◆ **Goal**
Retype the rows below, starting at the line that contains "Open the 画线" and ending at the last line of the rows.

* BEGIN *

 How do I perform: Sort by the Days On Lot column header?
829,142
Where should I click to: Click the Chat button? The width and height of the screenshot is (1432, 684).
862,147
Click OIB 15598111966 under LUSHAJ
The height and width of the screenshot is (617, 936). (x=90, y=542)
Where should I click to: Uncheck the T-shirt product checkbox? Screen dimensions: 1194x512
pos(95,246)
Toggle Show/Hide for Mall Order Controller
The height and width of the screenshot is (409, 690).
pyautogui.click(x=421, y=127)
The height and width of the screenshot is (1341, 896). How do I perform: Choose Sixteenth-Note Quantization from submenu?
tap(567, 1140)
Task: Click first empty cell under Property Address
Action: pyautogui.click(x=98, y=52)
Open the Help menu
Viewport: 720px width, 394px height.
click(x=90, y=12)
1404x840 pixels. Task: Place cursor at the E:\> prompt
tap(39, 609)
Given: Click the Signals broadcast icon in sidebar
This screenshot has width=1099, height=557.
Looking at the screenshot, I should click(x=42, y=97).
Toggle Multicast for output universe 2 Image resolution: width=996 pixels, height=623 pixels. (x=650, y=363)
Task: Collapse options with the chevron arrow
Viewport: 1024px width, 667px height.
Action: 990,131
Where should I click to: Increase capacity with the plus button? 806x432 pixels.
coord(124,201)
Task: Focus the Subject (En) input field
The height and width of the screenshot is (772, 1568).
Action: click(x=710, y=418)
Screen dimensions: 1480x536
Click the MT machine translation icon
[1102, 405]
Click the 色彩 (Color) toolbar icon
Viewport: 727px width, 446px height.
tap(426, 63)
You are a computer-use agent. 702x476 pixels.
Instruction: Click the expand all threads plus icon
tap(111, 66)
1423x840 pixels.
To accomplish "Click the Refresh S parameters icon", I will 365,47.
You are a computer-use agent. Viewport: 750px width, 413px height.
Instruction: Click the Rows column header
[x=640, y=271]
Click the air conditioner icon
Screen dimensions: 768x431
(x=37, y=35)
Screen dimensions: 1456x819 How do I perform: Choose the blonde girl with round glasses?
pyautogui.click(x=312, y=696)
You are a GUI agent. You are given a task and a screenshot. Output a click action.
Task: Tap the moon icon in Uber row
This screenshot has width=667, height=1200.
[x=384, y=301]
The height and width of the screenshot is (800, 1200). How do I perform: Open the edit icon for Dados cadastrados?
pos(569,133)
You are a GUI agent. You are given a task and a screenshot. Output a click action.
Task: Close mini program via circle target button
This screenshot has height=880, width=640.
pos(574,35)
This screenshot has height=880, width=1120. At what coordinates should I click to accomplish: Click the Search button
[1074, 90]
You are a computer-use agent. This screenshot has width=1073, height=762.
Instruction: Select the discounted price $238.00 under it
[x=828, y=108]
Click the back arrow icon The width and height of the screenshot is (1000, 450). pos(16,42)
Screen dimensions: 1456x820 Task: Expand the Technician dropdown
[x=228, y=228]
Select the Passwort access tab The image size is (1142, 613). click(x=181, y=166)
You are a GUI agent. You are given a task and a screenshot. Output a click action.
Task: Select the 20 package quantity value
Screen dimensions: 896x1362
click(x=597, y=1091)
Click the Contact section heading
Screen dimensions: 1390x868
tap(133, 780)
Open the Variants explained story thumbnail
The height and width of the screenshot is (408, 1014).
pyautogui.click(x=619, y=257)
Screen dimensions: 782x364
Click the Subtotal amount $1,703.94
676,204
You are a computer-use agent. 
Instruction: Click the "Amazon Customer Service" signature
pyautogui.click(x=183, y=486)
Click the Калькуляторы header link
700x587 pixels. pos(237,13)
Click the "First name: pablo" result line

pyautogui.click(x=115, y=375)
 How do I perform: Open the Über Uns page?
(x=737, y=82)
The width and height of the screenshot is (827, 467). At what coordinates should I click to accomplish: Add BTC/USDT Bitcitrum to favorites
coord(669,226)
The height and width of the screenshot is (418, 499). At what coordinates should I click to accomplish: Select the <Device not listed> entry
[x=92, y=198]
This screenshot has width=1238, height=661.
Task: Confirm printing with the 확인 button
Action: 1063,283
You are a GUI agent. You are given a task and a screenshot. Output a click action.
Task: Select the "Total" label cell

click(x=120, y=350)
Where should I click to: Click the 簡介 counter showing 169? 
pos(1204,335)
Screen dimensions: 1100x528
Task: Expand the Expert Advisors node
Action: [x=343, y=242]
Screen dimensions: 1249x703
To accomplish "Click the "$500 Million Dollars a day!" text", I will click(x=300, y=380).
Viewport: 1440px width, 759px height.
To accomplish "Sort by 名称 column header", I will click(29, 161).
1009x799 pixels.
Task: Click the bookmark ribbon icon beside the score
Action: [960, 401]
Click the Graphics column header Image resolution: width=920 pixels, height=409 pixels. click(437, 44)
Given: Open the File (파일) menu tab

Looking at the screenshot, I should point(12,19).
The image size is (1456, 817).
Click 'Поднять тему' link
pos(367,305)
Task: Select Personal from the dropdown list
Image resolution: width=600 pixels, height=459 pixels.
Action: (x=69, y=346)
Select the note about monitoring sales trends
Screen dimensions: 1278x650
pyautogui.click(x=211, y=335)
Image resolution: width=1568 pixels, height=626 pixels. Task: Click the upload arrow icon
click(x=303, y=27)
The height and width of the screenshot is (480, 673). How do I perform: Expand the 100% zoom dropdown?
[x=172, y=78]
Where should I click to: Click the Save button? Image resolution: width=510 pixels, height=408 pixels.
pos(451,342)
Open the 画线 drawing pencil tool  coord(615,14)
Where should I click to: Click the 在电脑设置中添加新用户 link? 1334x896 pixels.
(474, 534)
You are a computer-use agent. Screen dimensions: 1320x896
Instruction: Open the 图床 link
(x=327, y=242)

* END *

◆ **Result**
Open the 画线 drawing pencil tool  coord(615,14)
Where should I click to: Click the 在电脑设置中添加新用户 link? 1334x896 pixels.
(474, 534)
You are a computer-use agent. Screen dimensions: 1320x896
Instruction: Open the 图床 link
(x=327, y=242)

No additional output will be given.